» RECORDS SUPPLIED:
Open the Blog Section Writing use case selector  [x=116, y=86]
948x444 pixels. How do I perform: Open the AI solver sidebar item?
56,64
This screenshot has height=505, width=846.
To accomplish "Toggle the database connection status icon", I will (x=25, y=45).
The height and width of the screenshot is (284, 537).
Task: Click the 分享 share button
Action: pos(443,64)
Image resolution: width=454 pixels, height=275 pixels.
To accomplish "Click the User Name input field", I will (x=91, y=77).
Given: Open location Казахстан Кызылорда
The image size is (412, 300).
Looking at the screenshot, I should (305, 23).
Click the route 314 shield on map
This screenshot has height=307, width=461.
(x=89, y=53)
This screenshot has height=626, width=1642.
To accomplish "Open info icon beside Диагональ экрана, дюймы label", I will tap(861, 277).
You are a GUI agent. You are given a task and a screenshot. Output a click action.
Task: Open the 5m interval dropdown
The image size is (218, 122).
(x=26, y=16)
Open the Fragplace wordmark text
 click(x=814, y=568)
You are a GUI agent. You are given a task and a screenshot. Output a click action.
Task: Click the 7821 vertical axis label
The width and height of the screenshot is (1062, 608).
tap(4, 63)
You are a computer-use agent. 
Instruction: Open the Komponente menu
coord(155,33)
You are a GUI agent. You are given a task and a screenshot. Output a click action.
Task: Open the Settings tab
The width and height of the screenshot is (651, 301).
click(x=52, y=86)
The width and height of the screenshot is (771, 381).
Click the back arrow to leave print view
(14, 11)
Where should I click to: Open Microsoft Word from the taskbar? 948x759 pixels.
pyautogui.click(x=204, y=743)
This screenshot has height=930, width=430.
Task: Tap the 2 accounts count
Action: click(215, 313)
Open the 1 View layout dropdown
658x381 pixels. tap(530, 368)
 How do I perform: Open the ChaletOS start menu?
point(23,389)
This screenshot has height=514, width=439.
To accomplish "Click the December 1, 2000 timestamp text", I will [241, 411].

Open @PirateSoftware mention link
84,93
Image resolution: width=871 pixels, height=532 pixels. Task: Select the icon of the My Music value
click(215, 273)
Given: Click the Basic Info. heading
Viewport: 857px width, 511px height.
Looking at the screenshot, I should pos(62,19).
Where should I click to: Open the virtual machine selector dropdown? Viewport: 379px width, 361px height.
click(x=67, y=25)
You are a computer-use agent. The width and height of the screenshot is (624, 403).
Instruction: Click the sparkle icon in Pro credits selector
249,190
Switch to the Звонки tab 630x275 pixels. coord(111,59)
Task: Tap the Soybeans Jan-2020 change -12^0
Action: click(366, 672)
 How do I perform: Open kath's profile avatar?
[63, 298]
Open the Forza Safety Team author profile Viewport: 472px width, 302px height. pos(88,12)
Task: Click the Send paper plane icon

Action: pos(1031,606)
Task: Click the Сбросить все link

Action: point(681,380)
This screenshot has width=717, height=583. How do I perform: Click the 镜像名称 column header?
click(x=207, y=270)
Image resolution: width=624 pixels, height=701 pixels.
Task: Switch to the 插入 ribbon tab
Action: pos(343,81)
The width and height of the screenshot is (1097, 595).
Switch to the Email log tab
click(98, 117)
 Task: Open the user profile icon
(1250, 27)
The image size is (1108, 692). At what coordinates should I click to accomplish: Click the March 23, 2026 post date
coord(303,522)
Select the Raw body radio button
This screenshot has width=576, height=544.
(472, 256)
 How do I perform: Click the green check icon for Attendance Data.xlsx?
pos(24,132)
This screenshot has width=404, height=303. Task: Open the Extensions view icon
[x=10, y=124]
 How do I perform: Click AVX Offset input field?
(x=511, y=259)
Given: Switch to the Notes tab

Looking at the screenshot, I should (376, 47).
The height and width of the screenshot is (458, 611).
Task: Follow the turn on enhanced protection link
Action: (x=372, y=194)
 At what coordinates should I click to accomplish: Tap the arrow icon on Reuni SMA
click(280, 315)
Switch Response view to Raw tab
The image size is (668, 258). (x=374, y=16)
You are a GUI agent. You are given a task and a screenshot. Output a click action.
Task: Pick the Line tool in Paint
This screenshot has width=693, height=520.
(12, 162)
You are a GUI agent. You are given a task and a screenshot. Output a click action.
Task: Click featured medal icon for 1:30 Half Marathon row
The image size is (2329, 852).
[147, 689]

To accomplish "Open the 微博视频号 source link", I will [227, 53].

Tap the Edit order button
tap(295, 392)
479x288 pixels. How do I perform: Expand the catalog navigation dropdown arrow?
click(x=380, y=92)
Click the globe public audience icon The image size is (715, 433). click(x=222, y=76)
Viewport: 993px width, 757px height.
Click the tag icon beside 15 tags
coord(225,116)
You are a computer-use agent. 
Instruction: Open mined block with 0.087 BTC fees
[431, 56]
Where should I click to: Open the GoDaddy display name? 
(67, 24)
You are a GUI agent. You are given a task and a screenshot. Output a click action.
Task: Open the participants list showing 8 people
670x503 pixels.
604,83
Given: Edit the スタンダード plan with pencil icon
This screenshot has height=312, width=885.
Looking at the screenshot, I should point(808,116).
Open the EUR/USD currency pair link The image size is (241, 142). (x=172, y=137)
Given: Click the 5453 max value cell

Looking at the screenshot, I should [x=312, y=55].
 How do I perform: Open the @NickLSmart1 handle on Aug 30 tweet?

» WHAT THE EXERCISE ASKS:
Print each entry exactly as it appears above.

» SOLUTION FOR THIS TASK:
Open the Blog Section Writing use case selector  [x=116, y=86]
948x444 pixels. How do I perform: Open the AI solver sidebar item?
56,64
This screenshot has height=505, width=846.
To accomplish "Toggle the database connection status icon", I will (x=25, y=45).
The height and width of the screenshot is (284, 537).
Task: Click the 分享 share button
Action: pos(443,64)
Image resolution: width=454 pixels, height=275 pixels.
To accomplish "Click the User Name input field", I will (x=91, y=77).
Given: Open location Казахстан Кызылорда
The image size is (412, 300).
Looking at the screenshot, I should (305, 23).
Click the route 314 shield on map
This screenshot has height=307, width=461.
(x=89, y=53)
This screenshot has height=626, width=1642.
To accomplish "Open info icon beside Диагональ экрана, дюймы label", I will tap(861, 277).
You are a GUI agent. You are given a task and a screenshot. Output a click action.
Task: Open the 5m interval dropdown
The image size is (218, 122).
(x=26, y=16)
Open the Fragplace wordmark text
 click(x=814, y=568)
You are a GUI agent. You are given a task and a screenshot. Output a click action.
Task: Click the 7821 vertical axis label
The width and height of the screenshot is (1062, 608).
tap(4, 63)
You are a computer-use agent. 
Instruction: Open the Komponente menu
coord(155,33)
You are a GUI agent. You are given a task and a screenshot. Output a click action.
Task: Open the Settings tab
The width and height of the screenshot is (651, 301).
click(x=52, y=86)
The width and height of the screenshot is (771, 381).
Click the back arrow to leave print view
(14, 11)
Where should I click to: Open Microsoft Word from the taskbar? 948x759 pixels.
pyautogui.click(x=204, y=743)
This screenshot has height=930, width=430.
Task: Tap the 2 accounts count
Action: click(215, 313)
Open the 1 View layout dropdown
658x381 pixels. tap(530, 368)
 How do I perform: Open the ChaletOS start menu?
point(23,389)
This screenshot has height=514, width=439.
To accomplish "Click the December 1, 2000 timestamp text", I will [241, 411].

Open @PirateSoftware mention link
84,93
Image resolution: width=871 pixels, height=532 pixels. Task: Select the icon of the My Music value
click(215, 273)
Given: Click the Basic Info. heading
Viewport: 857px width, 511px height.
Looking at the screenshot, I should pos(62,19).
Where should I click to: Open the virtual machine selector dropdown? Viewport: 379px width, 361px height.
click(x=67, y=25)
You are a computer-use agent. The width and height of the screenshot is (624, 403).
Instruction: Click the sparkle icon in Pro credits selector
249,190
Switch to the Звонки tab 630x275 pixels. coord(111,59)
Task: Tap the Soybeans Jan-2020 change -12^0
Action: click(366, 672)
 How do I perform: Open kath's profile avatar?
[63, 298]
Open the Forza Safety Team author profile Viewport: 472px width, 302px height. pos(88,12)
Task: Click the Send paper plane icon

Action: pos(1031,606)
Task: Click the Сбросить все link

Action: point(681,380)
This screenshot has width=717, height=583. How do I perform: Click the 镜像名称 column header?
click(x=207, y=270)
Image resolution: width=624 pixels, height=701 pixels.
Task: Switch to the 插入 ribbon tab
Action: pos(343,81)
The width and height of the screenshot is (1097, 595).
Switch to the Email log tab
click(98, 117)
 Task: Open the user profile icon
(1250, 27)
The image size is (1108, 692). At what coordinates should I click to accomplish: Click the March 23, 2026 post date
coord(303,522)
Select the Raw body radio button
This screenshot has width=576, height=544.
(472, 256)
 How do I perform: Click the green check icon for Attendance Data.xlsx?
pos(24,132)
This screenshot has width=404, height=303. Task: Open the Extensions view icon
[x=10, y=124]
 How do I perform: Click AVX Offset input field?
(x=511, y=259)
Given: Switch to the Notes tab

Looking at the screenshot, I should (376, 47).
The height and width of the screenshot is (458, 611).
Task: Follow the turn on enhanced protection link
Action: (x=372, y=194)
 At what coordinates should I click to accomplish: Tap the arrow icon on Reuni SMA
click(280, 315)
Switch Response view to Raw tab
The image size is (668, 258). (x=374, y=16)
You are a GUI agent. You are given a task and a screenshot. Output a click action.
Task: Pick the Line tool in Paint
This screenshot has width=693, height=520.
(12, 162)
You are a GUI agent. You are given a task and a screenshot. Output a click action.
Task: Click featured medal icon for 1:30 Half Marathon row
The image size is (2329, 852).
[147, 689]

To accomplish "Open the 微博视频号 source link", I will [227, 53].

Tap the Edit order button
tap(295, 392)
479x288 pixels. How do I perform: Expand the catalog navigation dropdown arrow?
click(x=380, y=92)
Click the globe public audience icon The image size is (715, 433). click(x=222, y=76)
Viewport: 993px width, 757px height.
Click the tag icon beside 15 tags
coord(225,116)
You are a computer-use agent. 
Instruction: Open mined block with 0.087 BTC fees
[431, 56]
Where should I click to: Open the GoDaddy display name? 
(67, 24)
You are a GUI agent. You are given a task and a screenshot. Output a click action.
Task: Open the participants list showing 8 people
670x503 pixels.
604,83
Given: Edit the スタンダード plan with pencil icon
This screenshot has height=312, width=885.
Looking at the screenshot, I should point(808,116).
Open the EUR/USD currency pair link The image size is (241, 142). (x=172, y=137)
Given: Click the 5453 max value cell

Looking at the screenshot, I should [x=312, y=55].
 How do I perform: Open the @NickLSmart1 handle on Aug 30 tweet?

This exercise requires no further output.